Fitch Ratings has taken ratings actions on certain traditional investment managers as part of its recently completed global peer review.
The rating agency has affirmed the long-term issuer default ratings of Aberdeen Asset Management Plc at A, Amundi Group at A+, Azimut Holding SpA at BBB, FMR LLC at A+, Invesco Ltd. at A-, Janus Henderson Group Plc at BBB, Man Strategic Holdings Ltd. at BBB+, Russell Investments at BB and Schroders Plc at A+.
The rating agency revised Invesco's outlook to stable from positive and maintained Janus Henderson's outlook at positive and Russell Investments' outlook at negative. The outlooks for the remaining traditional investment managers are stable.
The rationale for the ratings actions includes both peer-group and company-specific considerations.

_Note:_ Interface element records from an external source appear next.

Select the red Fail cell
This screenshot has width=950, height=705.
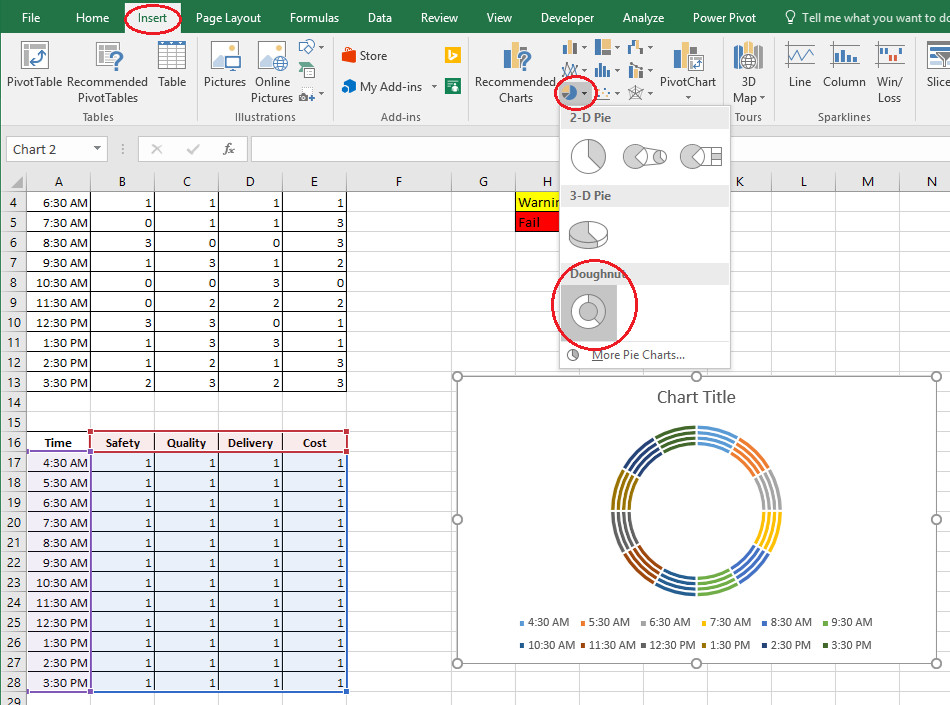(x=537, y=222)
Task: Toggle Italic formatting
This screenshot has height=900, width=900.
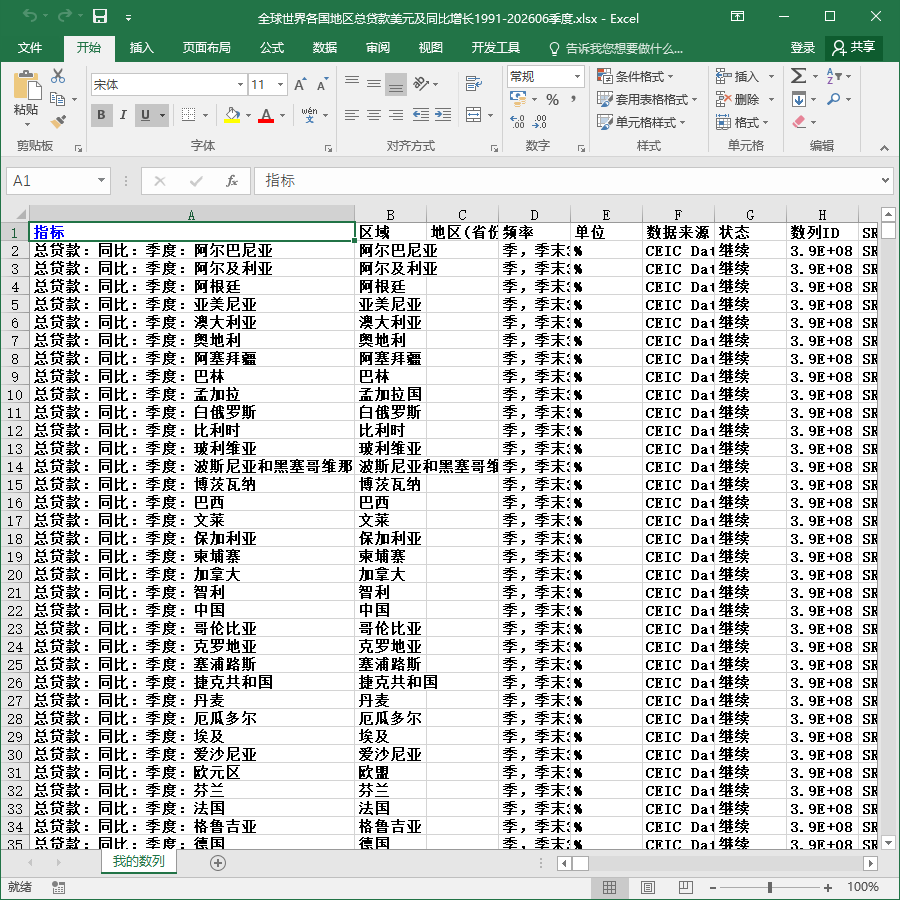Action: click(x=123, y=115)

Fitch noted that the peer group shared rating drivers like well-established and increasingly diversified franchises, adequate asset performance, stable profitability and relatively strong cash flow leverage metrics.
The active investment management industry continues to experience competitive pressures as investors increasingly prefer passive investment management strategies. Additionally, the investment management industry could be facing diverging regulatory paths as new administrations take office in the U.S. and France and the U.K. works on exiting the European Union.
Nevertheless, the rating agency said traditional investment managers' scale, focus on growing assets under management in the higher-yielding retail channel, and fairly variable cost structures continue to help them generate strong operating margins despite increasing compliance costs and fee pressure from investors' shift to passively managed products.